───── DATA SUPPLIED ─────

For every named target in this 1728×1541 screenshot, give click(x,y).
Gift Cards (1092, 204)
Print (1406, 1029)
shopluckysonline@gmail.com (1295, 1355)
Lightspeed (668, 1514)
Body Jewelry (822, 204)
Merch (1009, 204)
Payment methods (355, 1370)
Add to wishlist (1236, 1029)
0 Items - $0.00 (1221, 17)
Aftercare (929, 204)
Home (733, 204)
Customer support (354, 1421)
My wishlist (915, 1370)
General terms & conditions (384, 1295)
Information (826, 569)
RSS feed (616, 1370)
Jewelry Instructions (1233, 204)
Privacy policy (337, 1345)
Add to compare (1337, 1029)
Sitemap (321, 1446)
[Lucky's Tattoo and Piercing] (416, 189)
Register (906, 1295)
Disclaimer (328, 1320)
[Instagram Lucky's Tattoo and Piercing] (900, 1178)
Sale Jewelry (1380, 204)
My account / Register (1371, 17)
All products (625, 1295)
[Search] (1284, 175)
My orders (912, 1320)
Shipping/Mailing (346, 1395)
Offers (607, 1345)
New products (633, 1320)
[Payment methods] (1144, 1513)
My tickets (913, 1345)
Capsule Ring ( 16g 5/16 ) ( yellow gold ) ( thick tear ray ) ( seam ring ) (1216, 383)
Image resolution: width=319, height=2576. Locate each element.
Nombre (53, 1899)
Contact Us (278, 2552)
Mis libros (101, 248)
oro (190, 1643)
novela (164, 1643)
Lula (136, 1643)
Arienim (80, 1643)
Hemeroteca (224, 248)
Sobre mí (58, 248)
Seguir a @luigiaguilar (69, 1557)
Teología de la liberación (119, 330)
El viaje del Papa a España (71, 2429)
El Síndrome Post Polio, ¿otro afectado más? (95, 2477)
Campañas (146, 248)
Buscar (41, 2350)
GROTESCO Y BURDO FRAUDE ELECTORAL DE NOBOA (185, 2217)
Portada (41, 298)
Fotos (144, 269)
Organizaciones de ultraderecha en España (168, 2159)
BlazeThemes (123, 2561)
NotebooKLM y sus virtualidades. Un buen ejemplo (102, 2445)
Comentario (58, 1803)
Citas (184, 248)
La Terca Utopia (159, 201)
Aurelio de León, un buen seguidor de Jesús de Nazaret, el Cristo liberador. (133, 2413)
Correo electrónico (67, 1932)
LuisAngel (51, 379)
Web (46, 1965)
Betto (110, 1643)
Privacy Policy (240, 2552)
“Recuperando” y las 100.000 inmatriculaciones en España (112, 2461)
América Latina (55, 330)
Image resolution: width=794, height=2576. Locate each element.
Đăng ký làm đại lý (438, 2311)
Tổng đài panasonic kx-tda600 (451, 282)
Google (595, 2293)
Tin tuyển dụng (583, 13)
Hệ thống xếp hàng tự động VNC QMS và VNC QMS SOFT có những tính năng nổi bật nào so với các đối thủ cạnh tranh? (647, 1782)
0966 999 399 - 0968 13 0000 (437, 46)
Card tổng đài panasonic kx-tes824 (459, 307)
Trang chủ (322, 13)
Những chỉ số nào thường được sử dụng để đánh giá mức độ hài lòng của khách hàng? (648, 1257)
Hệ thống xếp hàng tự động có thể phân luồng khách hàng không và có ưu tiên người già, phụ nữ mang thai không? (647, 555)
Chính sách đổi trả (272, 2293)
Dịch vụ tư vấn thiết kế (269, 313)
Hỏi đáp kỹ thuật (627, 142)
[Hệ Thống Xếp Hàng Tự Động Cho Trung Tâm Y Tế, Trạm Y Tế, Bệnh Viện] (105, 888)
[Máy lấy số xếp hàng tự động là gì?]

─────

== WHAT TO WORK ON ==
Copy the data above in full, character for character.

== WRITTEN ANSWER ==
For every named target in this 1728×1541 screenshot, give click(x,y).
Gift Cards (1092, 204)
Print (1406, 1029)
shopluckysonline@gmail.com (1295, 1355)
Lightspeed (668, 1514)
Body Jewelry (822, 204)
Merch (1009, 204)
Payment methods (355, 1370)
Add to wishlist (1236, 1029)
0 Items - $0.00 (1221, 17)
Aftercare (929, 204)
Home (733, 204)
Customer support (354, 1421)
My wishlist (915, 1370)
General terms & conditions (384, 1295)
Information (826, 569)
RSS feed (616, 1370)
Jewelry Instructions (1233, 204)
Privacy policy (337, 1345)
Add to compare (1337, 1029)
Sitemap (321, 1446)
[Lucky's Tattoo and Piercing] (416, 189)
Register (906, 1295)
Disclaimer (328, 1320)
[Instagram Lucky's Tattoo and Piercing] (900, 1178)
Sale Jewelry (1380, 204)
My account / Register (1371, 17)
All products (625, 1295)
[Search] (1284, 175)
My orders (912, 1320)
Shipping/Mailing (346, 1395)
Offers (607, 1345)
New products (633, 1320)
[Payment methods] (1144, 1513)
My tickets (913, 1345)
Capsule Ring ( 16g 5/16 ) ( yellow gold ) ( thick tear ray ) ( seam ring ) (1216, 383)
Image resolution: width=319, height=2576. Locate each element.
Nombre (53, 1899)
Contact Us (278, 2552)
Mis libros (101, 248)
oro (190, 1643)
novela (164, 1643)
Lula (136, 1643)
Arienim (80, 1643)
Hemeroteca (224, 248)
Sobre mí (58, 248)
Seguir a @luigiaguilar (69, 1557)
Teología de la liberación (119, 330)
El viaje del Papa a España (71, 2429)
El Síndrome Post Polio, ¿otro afectado más? (95, 2477)
Campañas (146, 248)
Buscar (41, 2350)
GROTESCO Y BURDO FRAUDE ELECTORAL DE NOBOA (185, 2217)
Portada (41, 298)
Fotos (144, 269)
Organizaciones de ultraderecha en España (168, 2159)
BlazeThemes (123, 2561)
NotebooKLM y sus virtualidades. Un buen ejemplo (102, 2445)
Comentario (58, 1803)
Citas (184, 248)
La Terca Utopia (159, 201)
Aurelio de León, un buen seguidor de Jesús de Nazaret, el Cristo liberador. (133, 2413)
Correo electrónico (67, 1932)
LuisAngel (51, 379)
Web (46, 1965)
Betto (110, 1643)
Privacy Policy (240, 2552)
“Recuperando” y las 100.000 inmatriculaciones en España (112, 2461)
América Latina (55, 330)
Image resolution: width=794, height=2576. Locate each element.
Đăng ký làm đại lý (438, 2311)
Tổng đài panasonic kx-tda600 (451, 282)
Google (595, 2293)
Tin tuyển dụng (583, 13)
Hệ thống xếp hàng tự động VNC QMS và VNC QMS SOFT có những tính năng nổi bật nào so với các đối thủ cạnh tranh? (647, 1782)
0966 999 399 - 0968 13 0000 (437, 46)
Card tổng đài panasonic kx-tes824 (459, 307)
Trang chủ (322, 13)
Những chỉ số nào thường được sử dụng để đánh giá mức độ hài lòng của khách hàng? (648, 1257)
Hệ thống xếp hàng tự động có thể phân luồng khách hàng không và có ưu tiên người già, phụ nữ mang thai không? (647, 555)
Chính sách đổi trả (272, 2293)
Dịch vụ tư vấn thiết kế (269, 313)
Hỏi đáp kỹ thuật (627, 142)
[Hệ Thống Xếp Hàng Tự Động Cho Trung Tâm Y Tế, Trạm Y Tế, Bệnh Viện] (105, 888)
[Máy lấy số xếp hàng tự động là gì?]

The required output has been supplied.